GIVEN PASSAGE>

The KRAS gene belongs to a class of genes known as oncogenes. When mutated, oncogenes have the potential to cause normal cells to become cancerous.
The KRAS gene provides your body with instructions for making a protein called K-Ras, which plays a central role in the signaling of a number of cellular pathways that regulate cell growth and proliferation. The K-Ras protein is a GTPase, which means it converts a molecule called guanosine triphosphate (GTP) into another molecule called guanosine diphosphate (GDP). Like a switch, the K-Ras protein is turned on and off by these GTP and GDP molecules. To transmit signals, the K-Ras protein must be turned on by binding to a molecule of GTP. The K-Ras protein is turned off (inactivated) when it converts the GTP to GDP. When the protein is bound to GDP, it does not relay signals to the cell's nucleus.
While most mutations in genes are expected to cause their inactivation, with KRAS genes the opposite occurs - they become more active in signalling. With KRAS mutations, the GTPase is inactivated, meaning that GTP continues to engage the switch, and the Ras signalling function is unable to be turned "off".

QUESTIONS>
A. Answer these questions about the passage on the KRAS gene:
(i) To which class of genes does KRAS belong?
(ii) Into what molecule does the K-Ras protein convert GTP?
(iii) What happens to the GTPase when KRAS is mutated?
B. Write a continuation of the passage on the KRAS gene, starting after its final sentence.

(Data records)
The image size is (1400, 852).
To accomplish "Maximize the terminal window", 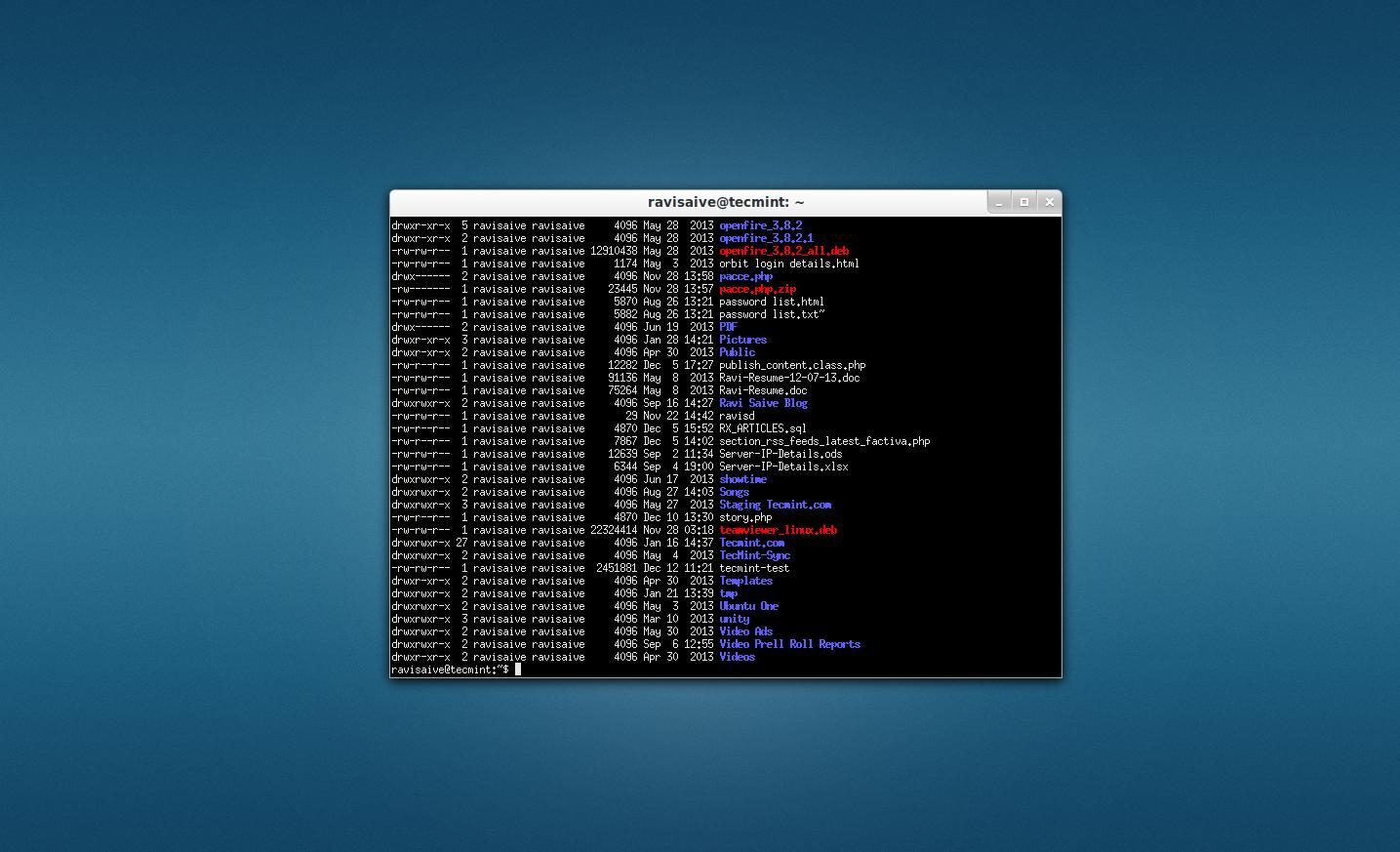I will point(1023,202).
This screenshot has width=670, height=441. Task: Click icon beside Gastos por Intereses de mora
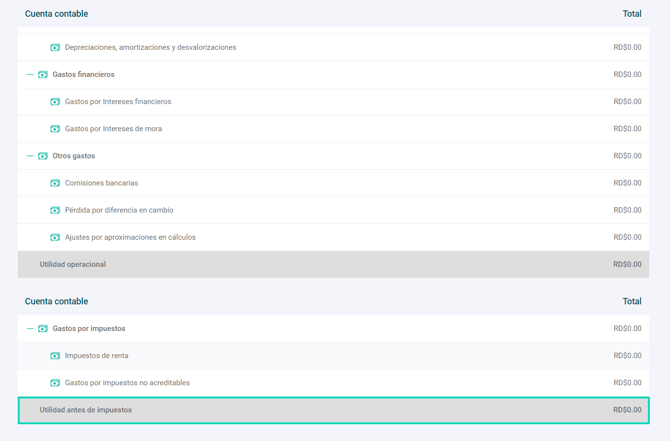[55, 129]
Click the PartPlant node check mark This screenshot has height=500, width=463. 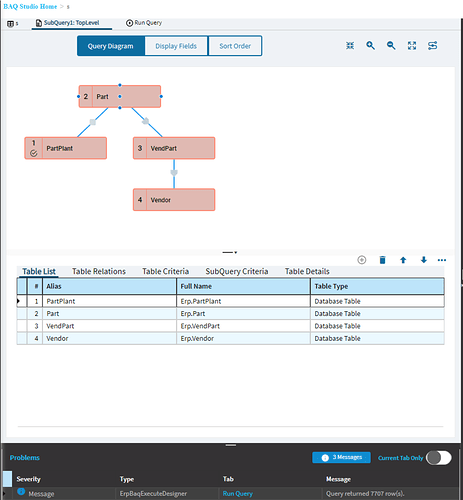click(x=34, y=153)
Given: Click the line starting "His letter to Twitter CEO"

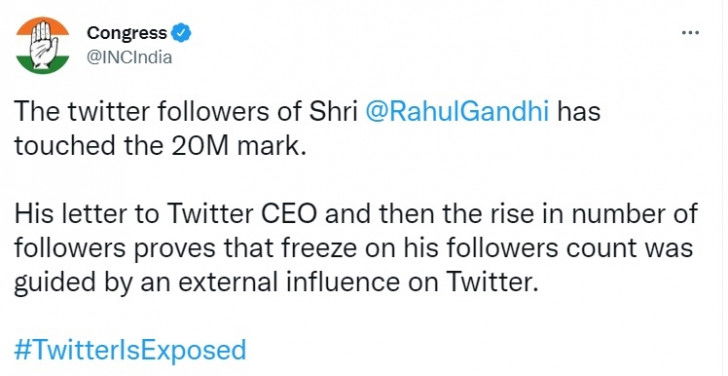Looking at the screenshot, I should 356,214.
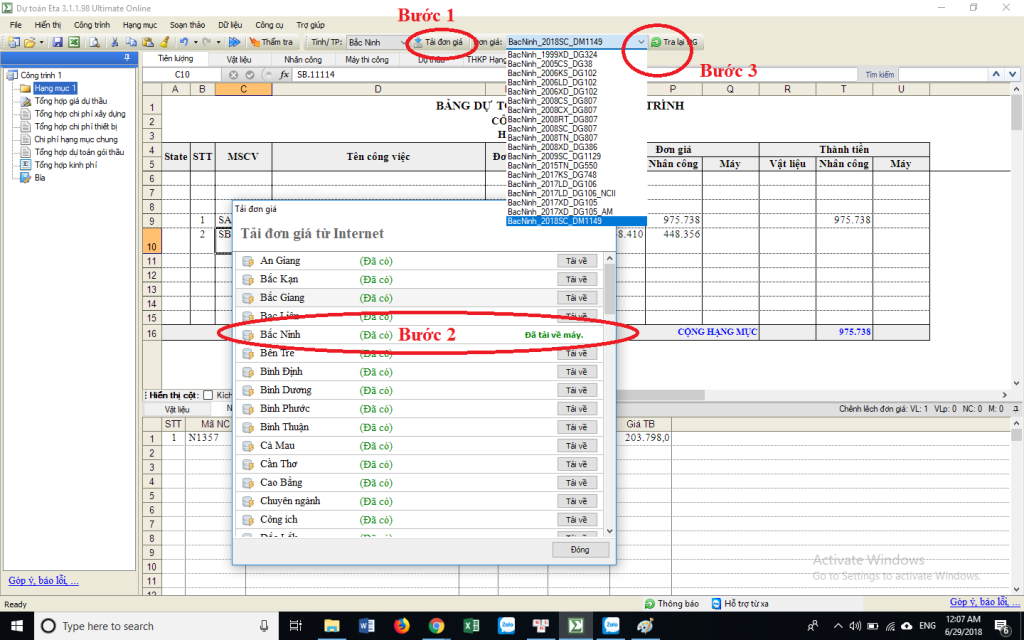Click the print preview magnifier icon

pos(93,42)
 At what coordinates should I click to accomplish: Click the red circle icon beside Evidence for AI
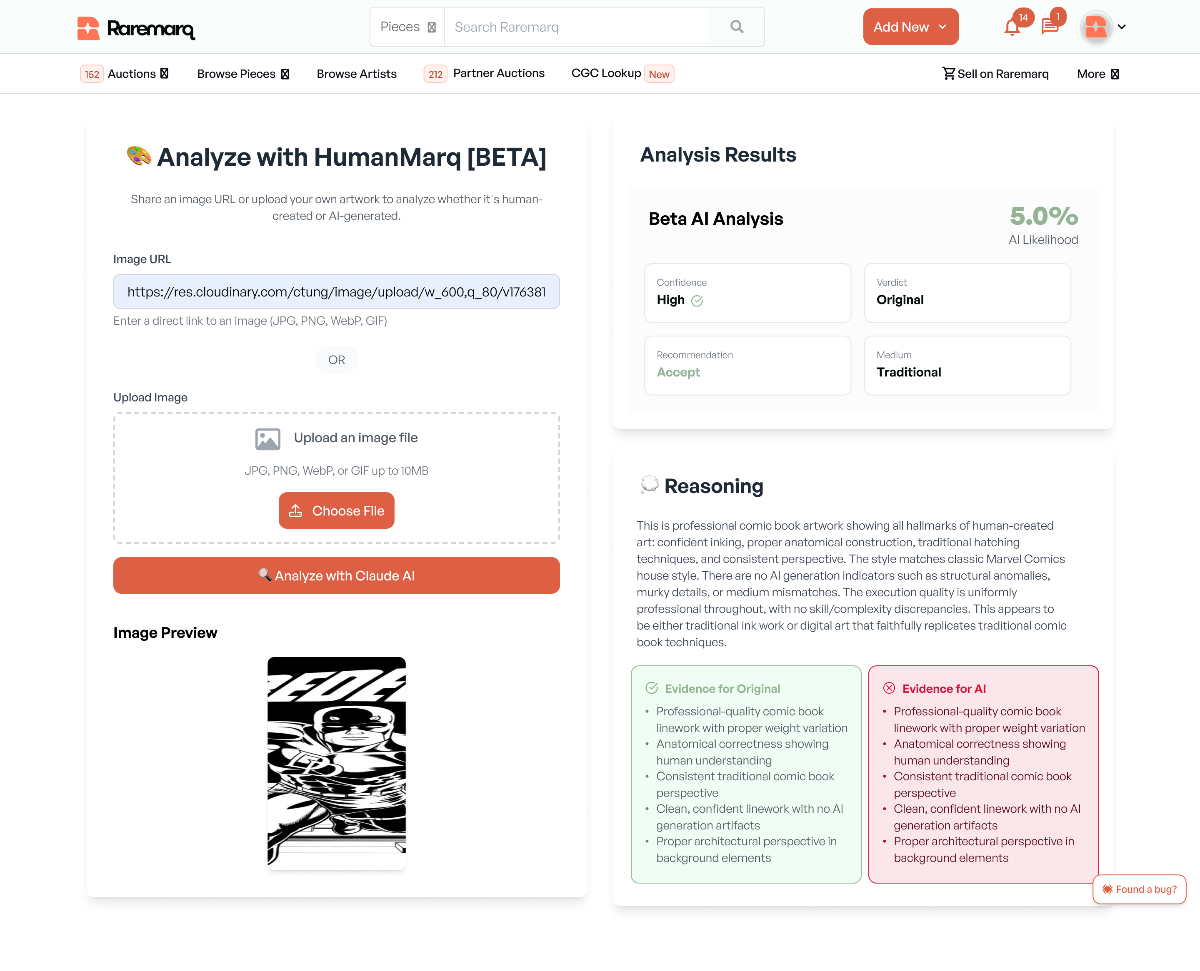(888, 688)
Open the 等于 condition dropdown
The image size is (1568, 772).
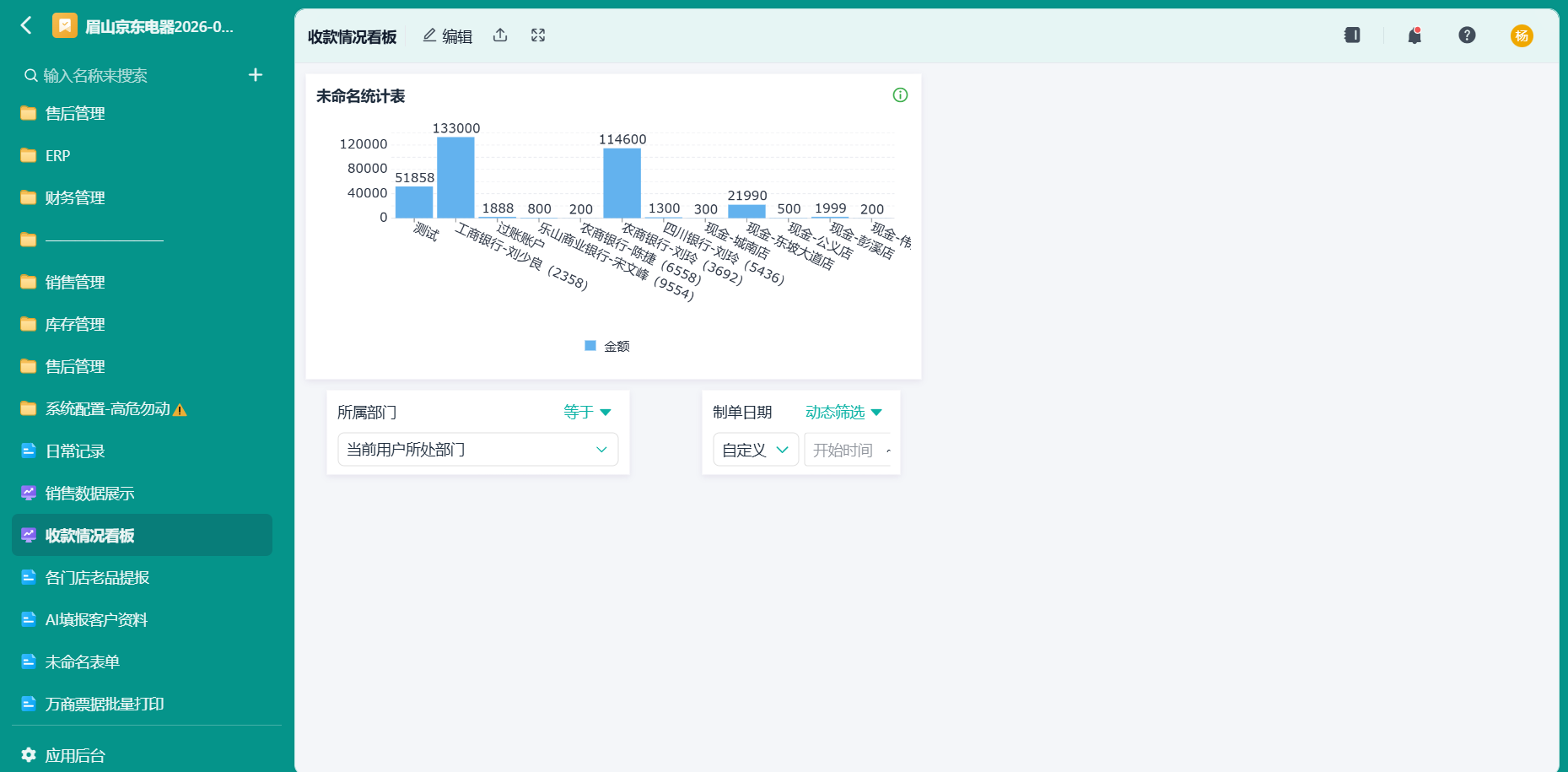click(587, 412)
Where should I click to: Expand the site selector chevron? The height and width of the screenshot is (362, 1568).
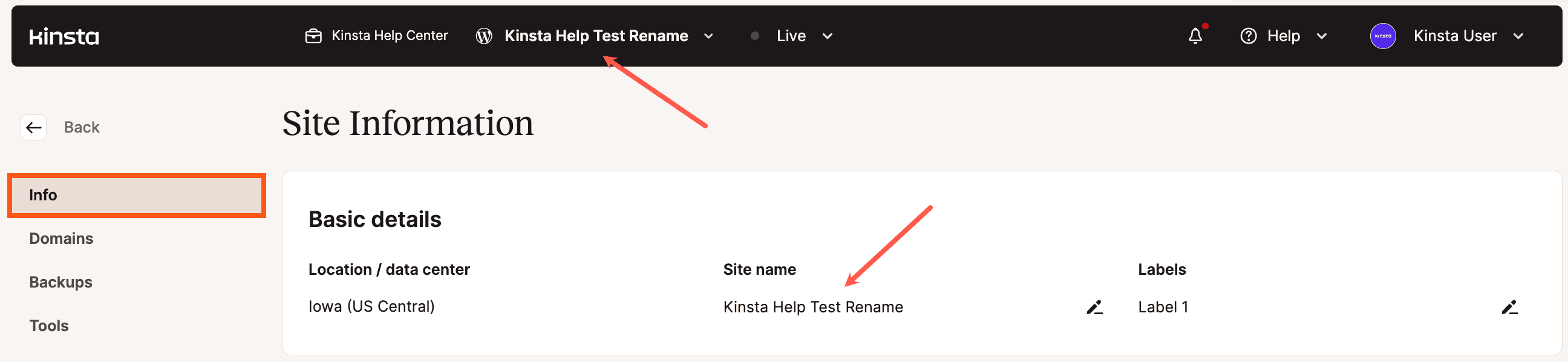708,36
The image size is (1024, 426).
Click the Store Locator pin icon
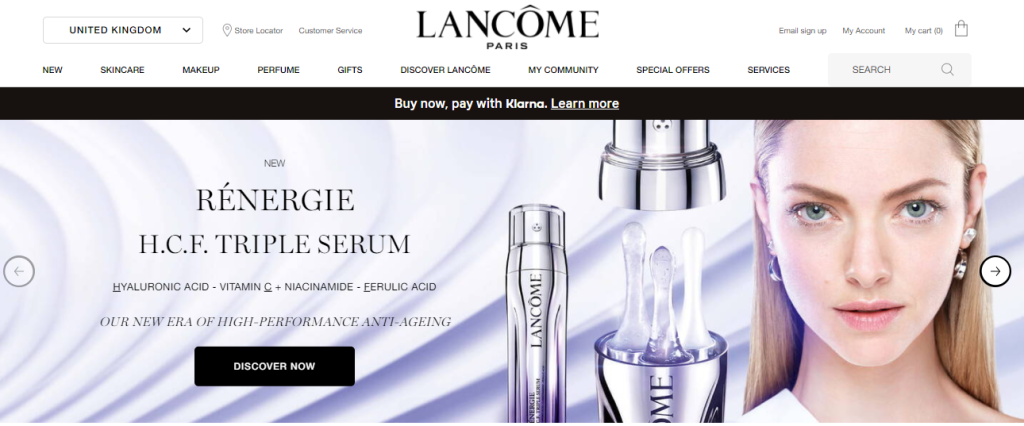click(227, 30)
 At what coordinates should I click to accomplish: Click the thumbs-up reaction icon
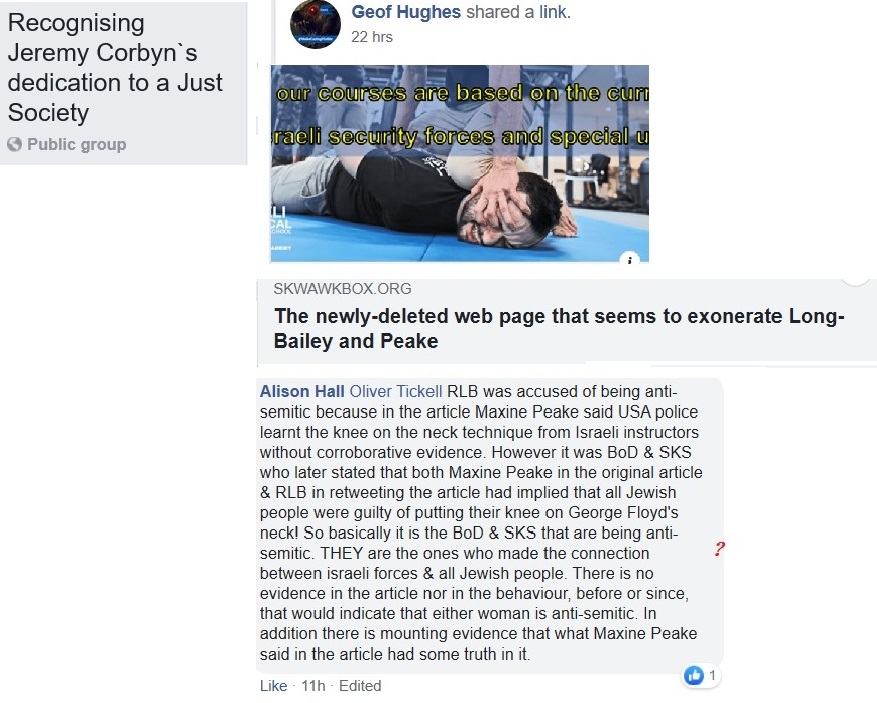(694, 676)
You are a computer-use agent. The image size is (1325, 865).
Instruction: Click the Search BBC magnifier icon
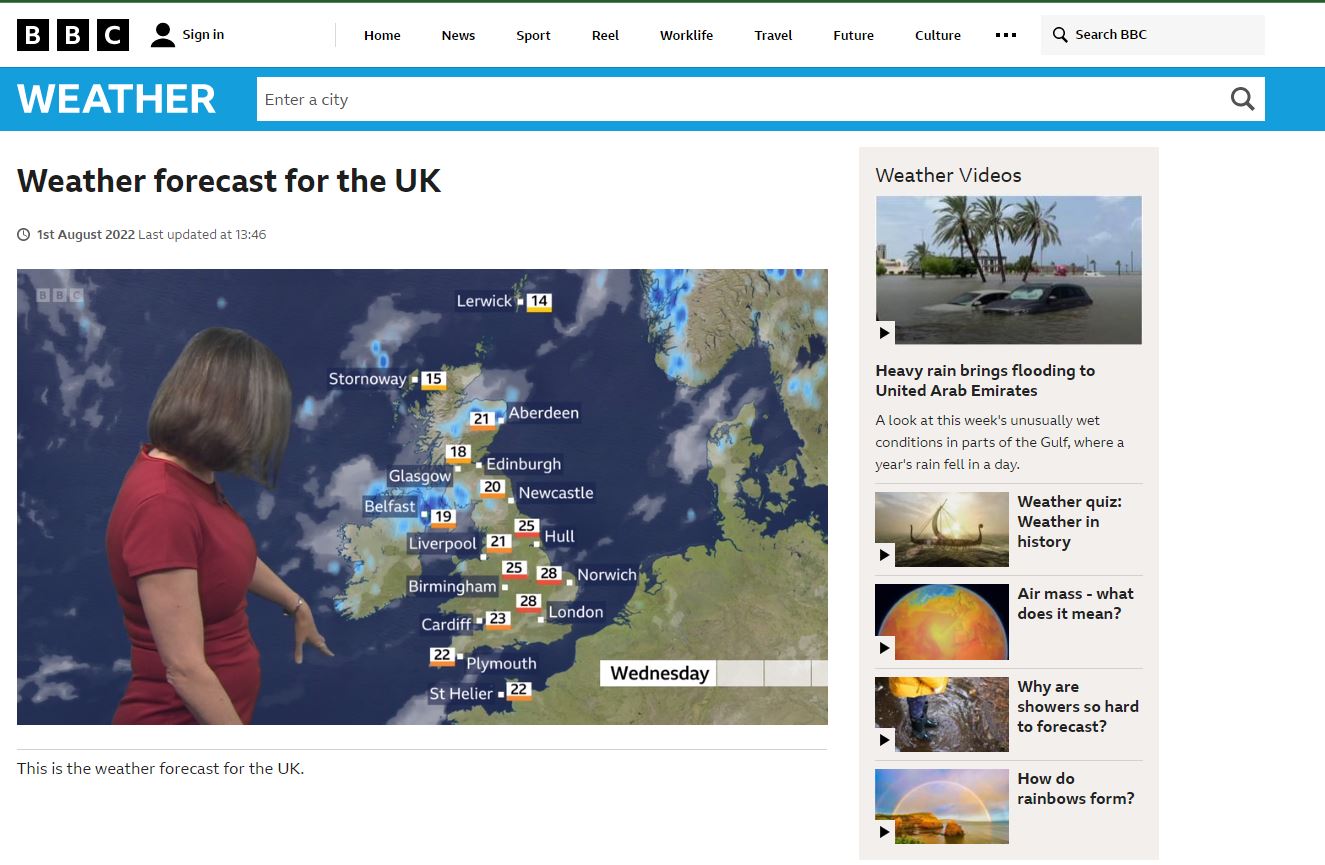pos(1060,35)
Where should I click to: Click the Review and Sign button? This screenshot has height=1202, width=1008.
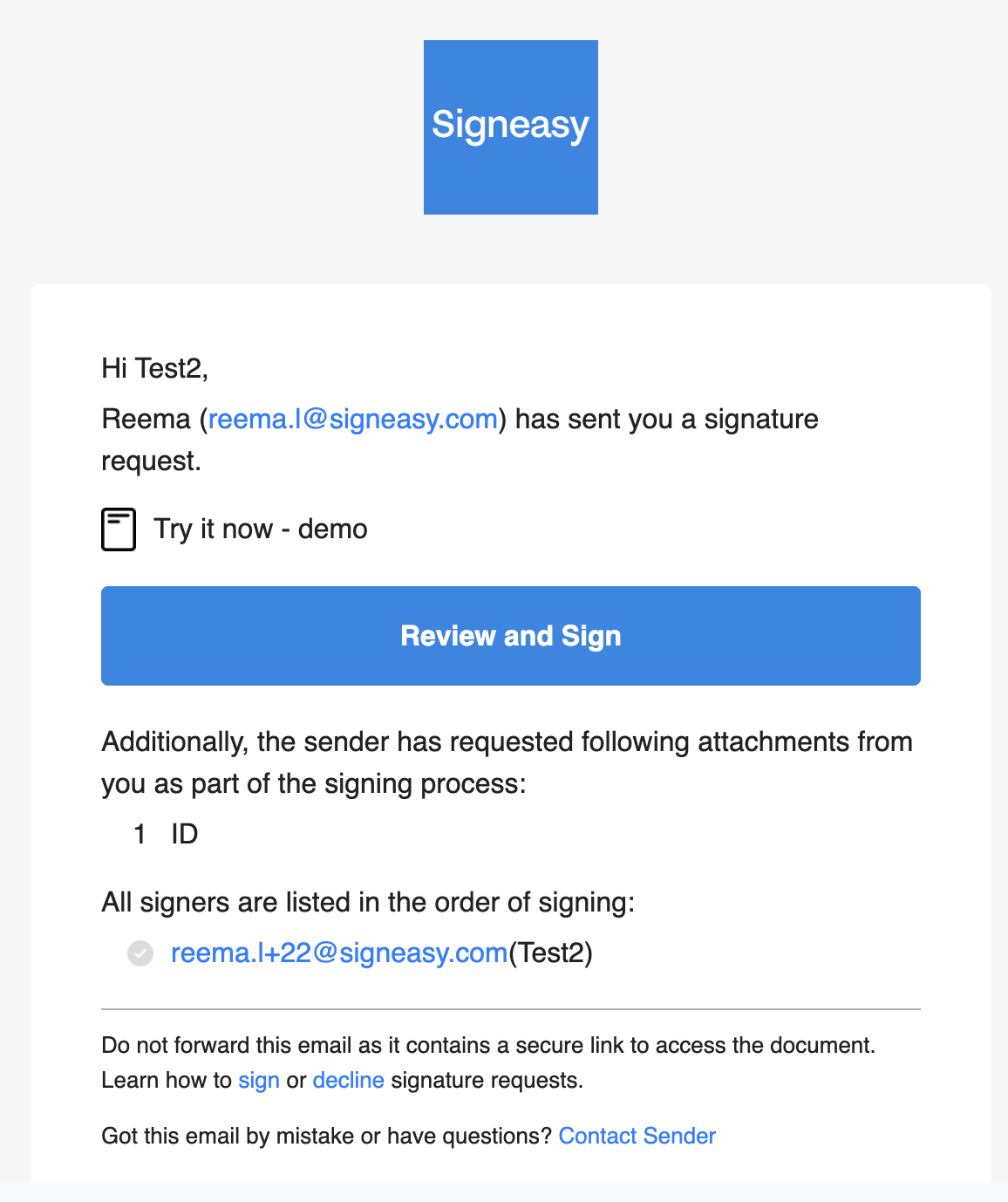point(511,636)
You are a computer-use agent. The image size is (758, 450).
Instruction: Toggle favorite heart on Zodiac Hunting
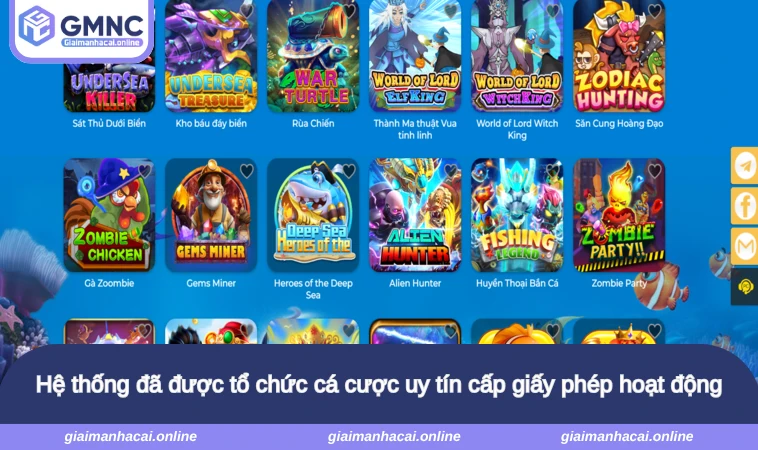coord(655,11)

ANSWERS>
A.
(i) Oncogenes.
(ii) Guanosine diphosphate (GDP).
(iii) It is inactivated.

B.
KRAS mutations are found in many human cancers, with the highest prevalence in pancreatic adenocarcinomas (90%), colorectal cancers (45%) and lung cancers (35%). KRAS mutations are also predictive of a very poor response to colorectal cancer therapies, such as panitumumab and cetuximab. Targeted therapies that can block the function of mutant KRAS protein, but not the wild type KRAS, would be transformative in the successful treatment of a large number of cancer indications.
“KRAS mutations occur in a large number of cancers and represent a tremendous unmet clinical need, making for a highly desirable drug target. These mutations are detected in up to one‐fourth of all human cancers, particularly lung, colorectal, pancreatic, and thyroid. Selectively targeting the mutant forms of KRAS without inhibiting wild type KRAS function has been the focus of intense research for over two decades, with limited success. It is therefore very exciting that COTI‐219, which is designed to be selective against the mutant form of KRAS, is shown to be efficacious in multiple pre‐clinical tumor model systems." - Alison Silva, President of Critical Outcome Technologies Inc.